“E’ stato lo sforzo più duro che abbiamo mai sopportato in montagna”. Con queste parole il trio anglo-americano comprendente Jim Lowther, Mark Richey e Mark Wilford ha sintetizzato lo sviluppo e l’esito di una mini spedizione nella parte più orientale del Tibet. I tre speravano infatti di scalare per la cresta est [e per la prima volta] il Denang (6860 m), la vetta più alta della zona.
Caratteristica della montagna è quella di avere una parete verticale di oltre 3000 m di altezza, raggiunta dopo sei giorni di avvicinamento, l’attraversamento di due ghiacciai ed il superamento di due cascate di ghiaccio, il tutto inframmezzato da trasferimenti in profonda neve polverosa. Ma, 300 metri sotto la vetta, la loro progressione è stata fermata da un crepaccio che tagliava in due la cresta. Visto ormai che si era fatto tardi, i tre hanno tenuto un consiglio di guerra dentro il crepaccio: neanche la traversata tirolese che avevano attrezzato li ha convinti a proseguire. Le condizioni meteo “artiche” hanno invece suggerito loro di non rischiare, considerata inoltre la lontananza dal ogni fonte di soccorso [il termine inglese remoteness rende ancor meglio la distanza dalla civiltà n.d.r.].
Anche l’attesa di due giorni al campo alto (6200 m) non ha dato i frutti sperati: il cattivo tempo non ha consentito neanche di cercare una via alternativa. Meno male che l’humour anglosassone ha contribuito ad allentare la tensione: Richey ha infatti commentato come anche i viveri fossero alla fine, e come l’ultima razione giornaliera fosse rappresentata da tre colpi di tosse.
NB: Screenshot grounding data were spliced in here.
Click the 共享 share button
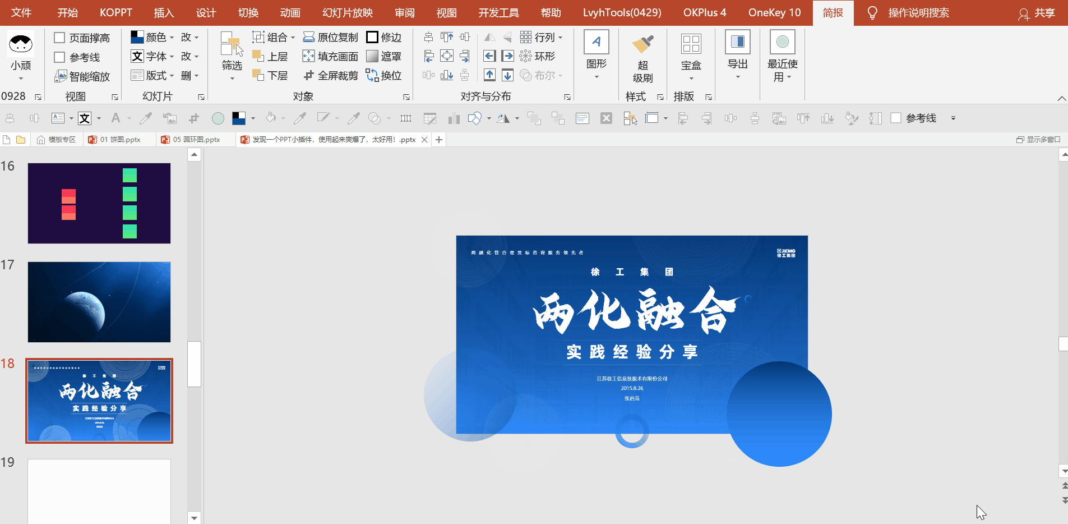This screenshot has height=524, width=1068. click(x=1037, y=13)
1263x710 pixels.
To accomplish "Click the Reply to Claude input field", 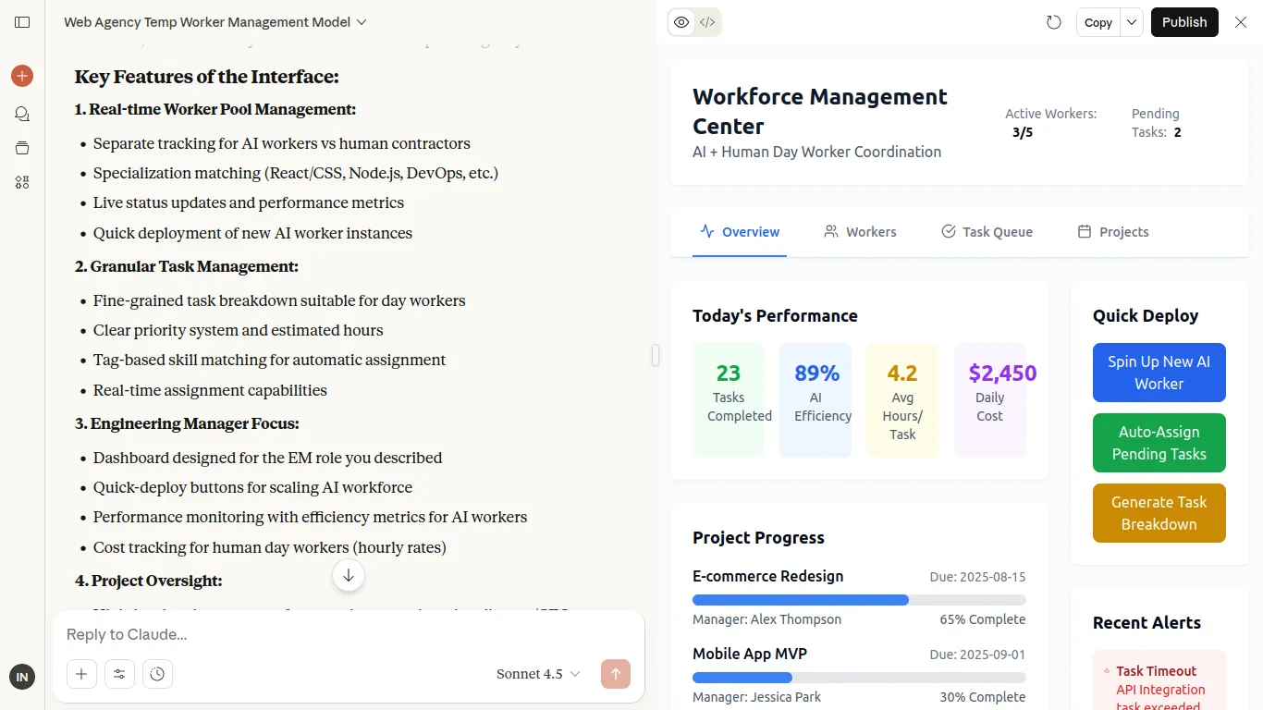I will (348, 634).
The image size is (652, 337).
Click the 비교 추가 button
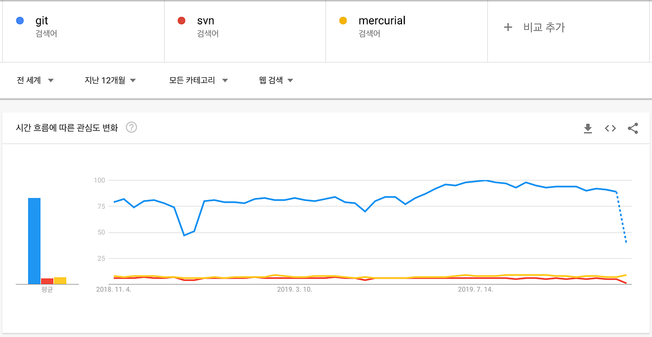[x=535, y=27]
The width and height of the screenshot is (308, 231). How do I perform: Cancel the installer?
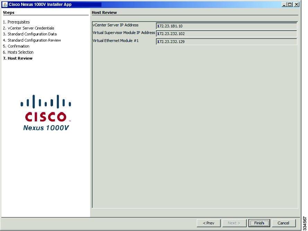[x=283, y=223]
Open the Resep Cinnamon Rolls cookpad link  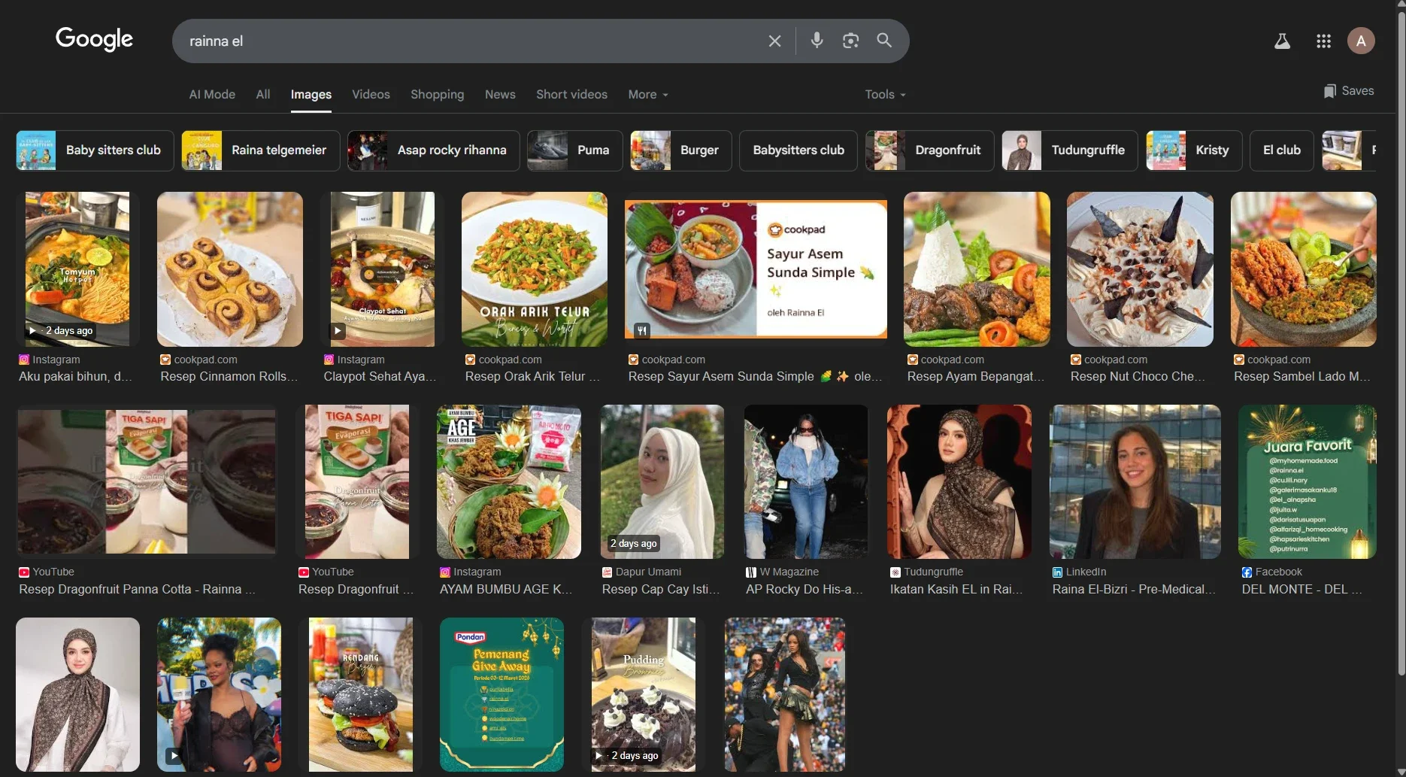229,376
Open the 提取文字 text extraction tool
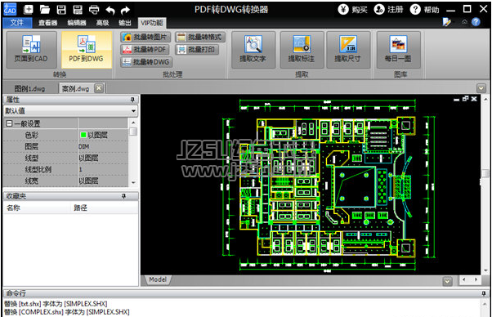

Nonostante il disappunto per la non riuscita della spedizione, i tre hanno aperto la via all’esplorazione di questa incontaminata ed affascinante regione, dove solo tre vette sono state salite, a fronte di oltre un migliaio mai scalate. Richey ha infine commentato come l’avvicinamento attraverso foreste primordiali e gorge scolpite da profondi flussi di acqua turchese li abbia portati veramente in una terra prima del tempo.